While he hasn't quit his day job, he has made more money from jingles than he ever made as a musician. Even his 9-year-old daughter, Lexi, got a check for $200 for her part in the jingle. (She can be heard saying, "You're delicious!" on one version of the song.)

It's a rap

The inspiration for his next jingle came when he wrote a song he sang on Facebook to help Lexi sell Girl Scout Cookies to family and friends: "You know you want it. Yum yum. You know I got it. Yum yum ... I got your Girl Scout Cookies."

Just by changing the lyrics to "I got your $5 lunch combo," he was able to sell it to Little Caesars for a radio campaign.

"That was like the most profitable five minutes of my life," he said.

Millenacker is working on another jingle for a company called Man­groomer, which sells an electric razor with an extra long handle that men can use to shave their backs. Millenacker once wrote a song called "Manscaping" (included on a CD with a furry cover) about a guy dealing with his excess body hair.

Mangroomer wasn't interested in a traditional jingle, but they asked if he could do a rap song.
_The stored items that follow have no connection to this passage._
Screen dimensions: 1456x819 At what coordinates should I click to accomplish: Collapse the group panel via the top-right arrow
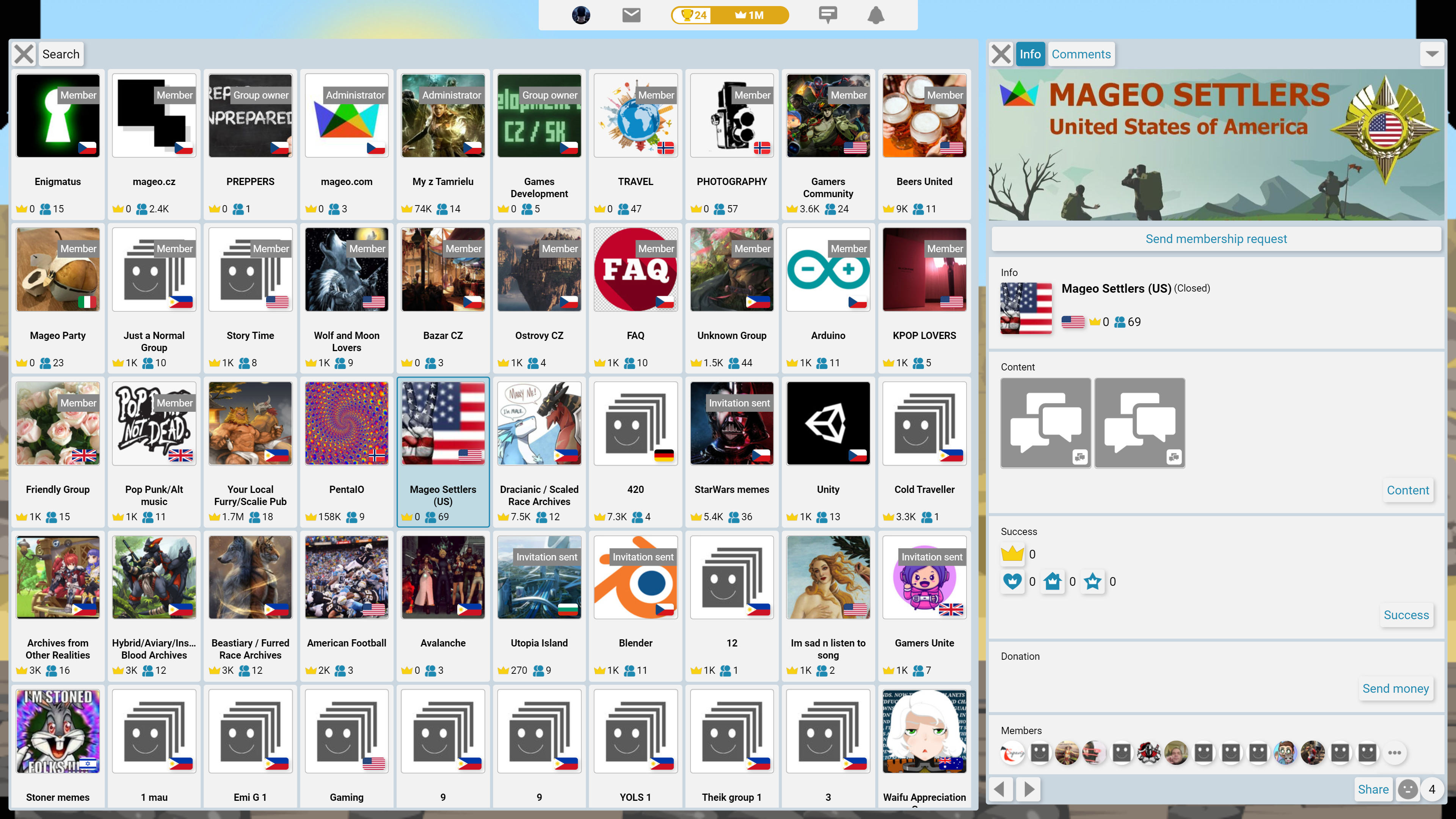tap(1432, 54)
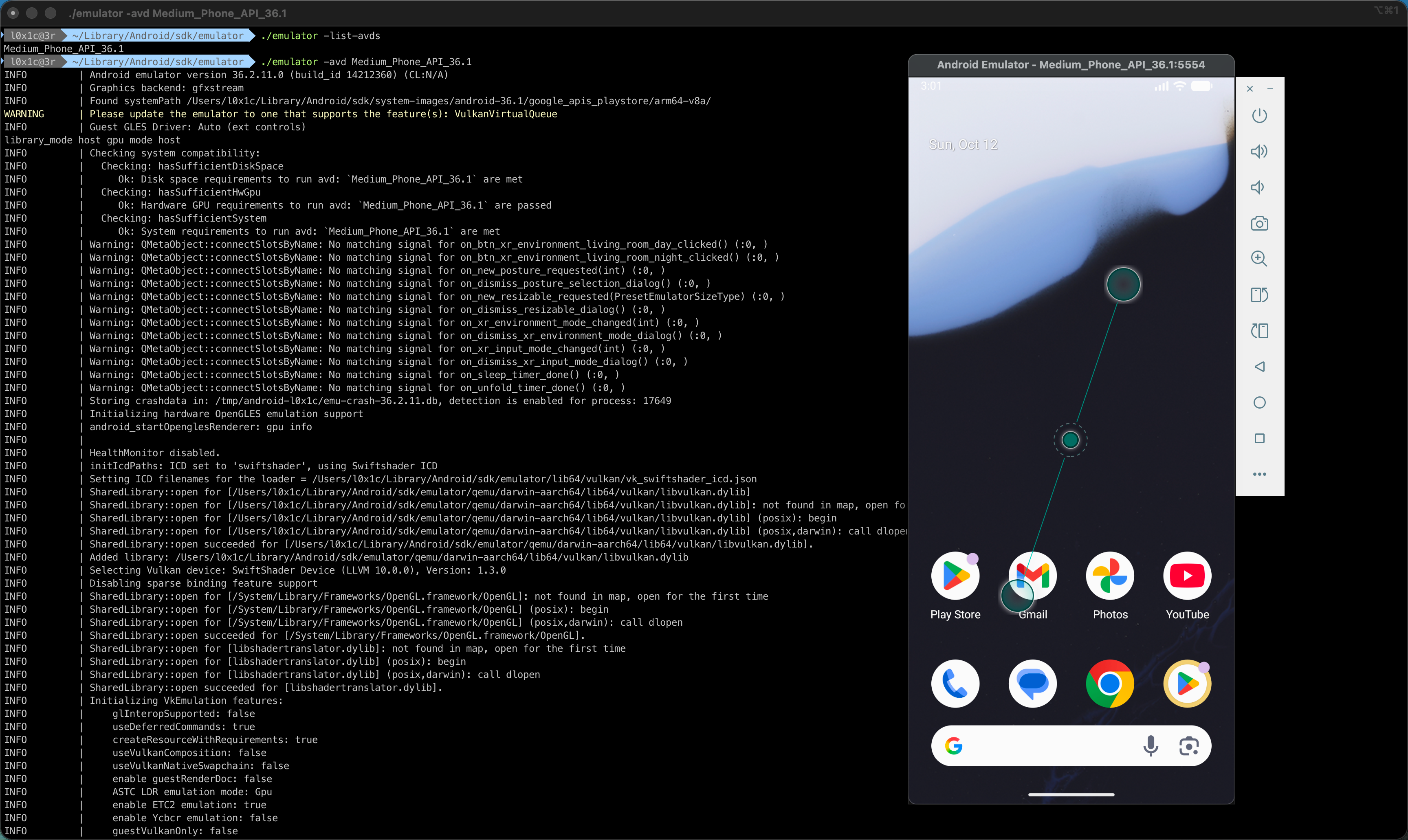Launch the YouTube app
1408x840 pixels.
[1187, 576]
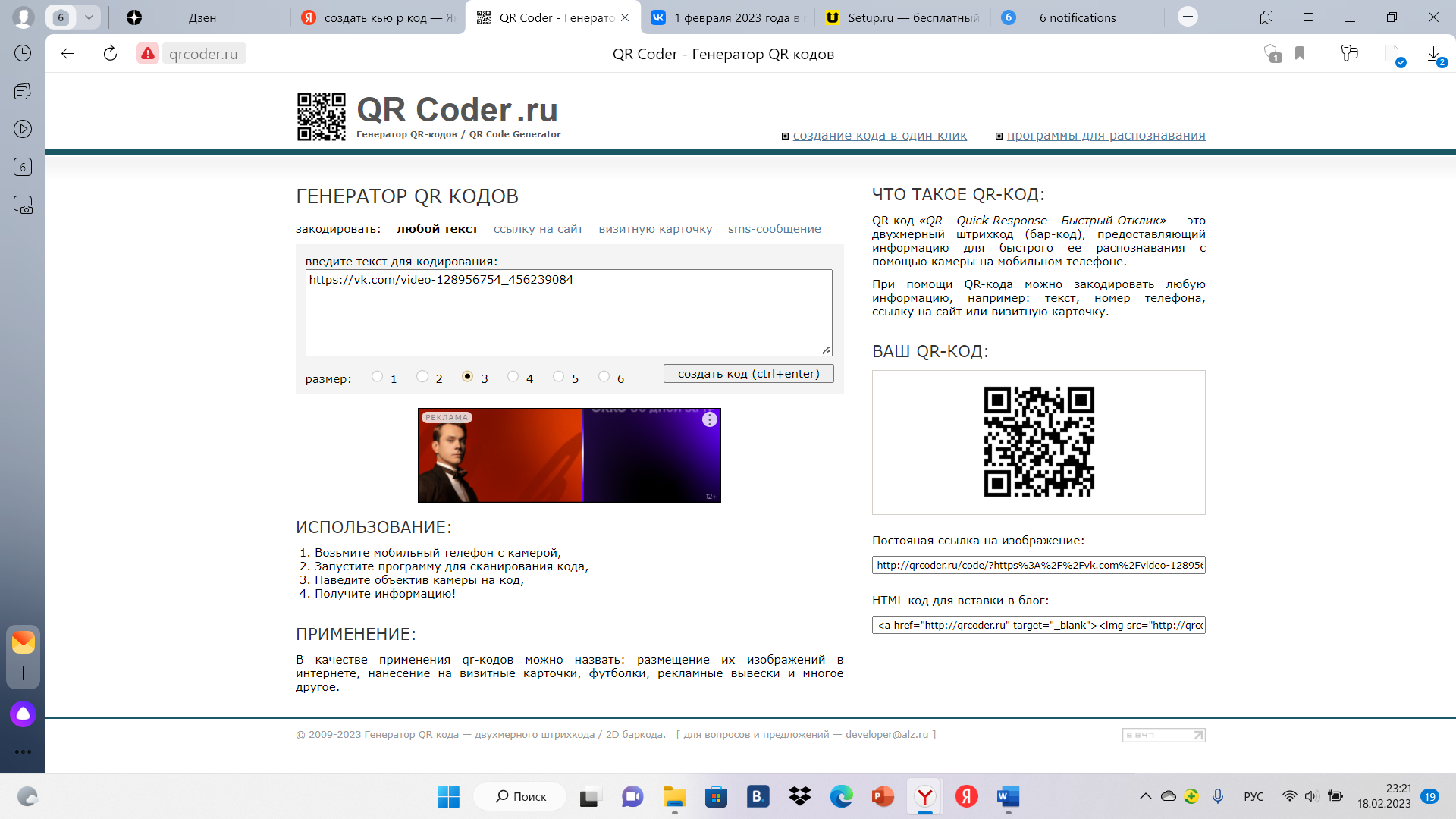Open the browser downloads icon

1433,54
Oh, and could he also shoot a commercial for the internet?

Although he's not an experienced rapper, he was willing to give it a try.

He bought werewolf costume fur and is filming a commercial with his buddy Verplank. The commercial features Millenacker shaving and rapping: " 'I got your back,' my buddies always say, but when I ask them to shave it, they say, 'No way.' Now I got the answer, right here on my shelf. With the Mangroomer, baby, I don't need no one else."